Although many toddlers can adjust to being awoken by the baby during the night, some will continue to be grumpy and unrested for too long. A trial period is fine, but be prepared to make sleeping arrangement changes as needed.
Should you wean your toddler from co-sleeping?
If you’ve got a new baby on the way, you may be wondering if it’s time to wean your older child away from co-sleeping with you. This depends a lot on where your toddler is with the co-sleeping experience. There are quite a few tips you can keep in mind to help make this transition go much more smoothly for your toddler, as well as to help you determine whether or not weaning your toddler out of your bed sharing setup is necessary.
- If your toddler is talking about wanting a bed or even his or her own room, this usually means it’s time to start weaning off of co-sleeping. Some toddlers are a lot more interested in this than others, and some may take to having their own space right away. Others, however, may be scared or sad if they feel like they’ve been thrown out of co-sleeping too suddenly.

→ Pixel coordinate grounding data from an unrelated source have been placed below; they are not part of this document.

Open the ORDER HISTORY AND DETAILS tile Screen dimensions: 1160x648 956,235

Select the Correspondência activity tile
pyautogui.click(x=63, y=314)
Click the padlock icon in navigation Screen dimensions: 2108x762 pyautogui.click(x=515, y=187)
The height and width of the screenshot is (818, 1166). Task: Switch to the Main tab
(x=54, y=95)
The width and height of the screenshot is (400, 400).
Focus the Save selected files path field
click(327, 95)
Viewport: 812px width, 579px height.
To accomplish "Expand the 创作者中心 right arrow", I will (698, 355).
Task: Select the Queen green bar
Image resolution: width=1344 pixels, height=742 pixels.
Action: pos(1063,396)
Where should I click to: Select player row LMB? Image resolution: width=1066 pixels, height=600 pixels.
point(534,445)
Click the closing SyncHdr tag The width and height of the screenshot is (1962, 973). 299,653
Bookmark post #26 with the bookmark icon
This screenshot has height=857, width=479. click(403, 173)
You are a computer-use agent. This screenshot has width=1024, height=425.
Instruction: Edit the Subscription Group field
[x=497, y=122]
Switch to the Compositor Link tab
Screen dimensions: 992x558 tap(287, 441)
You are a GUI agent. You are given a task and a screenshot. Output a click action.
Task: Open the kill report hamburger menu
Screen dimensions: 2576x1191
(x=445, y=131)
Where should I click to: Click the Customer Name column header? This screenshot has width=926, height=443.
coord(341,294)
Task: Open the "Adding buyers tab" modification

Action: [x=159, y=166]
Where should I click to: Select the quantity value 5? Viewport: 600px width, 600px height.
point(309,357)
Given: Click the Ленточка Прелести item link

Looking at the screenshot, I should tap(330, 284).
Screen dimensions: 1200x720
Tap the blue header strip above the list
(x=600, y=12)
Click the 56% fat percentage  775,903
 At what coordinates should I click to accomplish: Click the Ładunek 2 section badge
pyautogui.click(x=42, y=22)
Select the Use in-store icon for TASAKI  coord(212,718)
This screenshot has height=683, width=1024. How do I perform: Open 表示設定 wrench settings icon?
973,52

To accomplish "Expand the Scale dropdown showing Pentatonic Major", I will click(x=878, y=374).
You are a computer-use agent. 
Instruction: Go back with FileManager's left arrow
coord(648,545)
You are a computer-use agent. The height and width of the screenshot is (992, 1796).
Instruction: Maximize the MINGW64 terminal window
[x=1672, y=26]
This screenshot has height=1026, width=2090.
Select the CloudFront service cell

- Even if your toddler is ready for his or her own bed or room, try room sharing for a while to see how it goes. Put a toddler bed in your room near your bed and try this for a little while before the new baby arrives.
- Do not wait until the baby is born to make changes to your sleeping arrangement. If you bring home a new baby and move your toddler to a separate room on the same day, the toddler is going to feel hurt, resentful, and angry toward the new baby. That’s not a good way to start a sibling relationship!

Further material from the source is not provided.